Dried fruit and nut balls

dried fruit and nut balls

Admittedly, these might look like something you’d hang out for the birds in winter but trust me, these dried fruit and nut balls are delicious. Ask my children – they love them in their packed lunches or after school as a quick and healthy snack.

They’re very easy to make and the recipe is extremely versatile – play around with the recipe and add your own favourite nuts and dried fruits. I’ve used dried apple in this version as I’d dried some of our own apples as one way of storing them. If you’ve never tried drying your own apples, you really should. The apples develop such a gorgeously intense flavour and they have a wonderfully satisfying texture, rather like chewing on a soft toffee but with none of the sugar-guilt. My girls can’t get enough of them.

Dried Apple Collage

If you fancy having a go, here’s what you do.

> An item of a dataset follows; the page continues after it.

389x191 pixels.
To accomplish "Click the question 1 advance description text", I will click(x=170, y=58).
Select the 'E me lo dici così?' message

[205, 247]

Peel and core your apples and cut into rings. Sprinkle with cinnamon or leave plain if you prefer. Spread out on a baking tray and put in a very, very low oven for a few hours. If you have an Aga you could put them in the bottom oven or do what we did and tie with string and hang in bundles over the top. They’re ready when they’ve gone all wrinkly and have gained that lovely chewy consistency.

We eat them as they are, chop them up and mix into plain yoghurt, or add them to homemade granola.

granola

But back to those dried fruit and nut balls. It’s simply a case of whizzing up all the ingredient in a food processor and then using your hands to shape the resulting mixture into balls or, if you prefer, bars. It’s a fairly messy business, which is probably why children quite like getting involved.

Dried fruit and nut balls

100g blanched almonds
100g walnuts
100g dried apple
100g dried fig
100g dried apricot
100g sultanas
20g dessicated coconut
1 tbsp vegetable oil
1 tbsp apple juice

Put the nuts and dried fruit into a food processor and process until it you end up with a mushy, sticky mixture.

Add the oil and apple juice and whiz again briefly to combine.

Mould the mixture in your hands into small balls and store in an airtight container in the fridge (for a couple of weeks) or the freezer (for a couple of months).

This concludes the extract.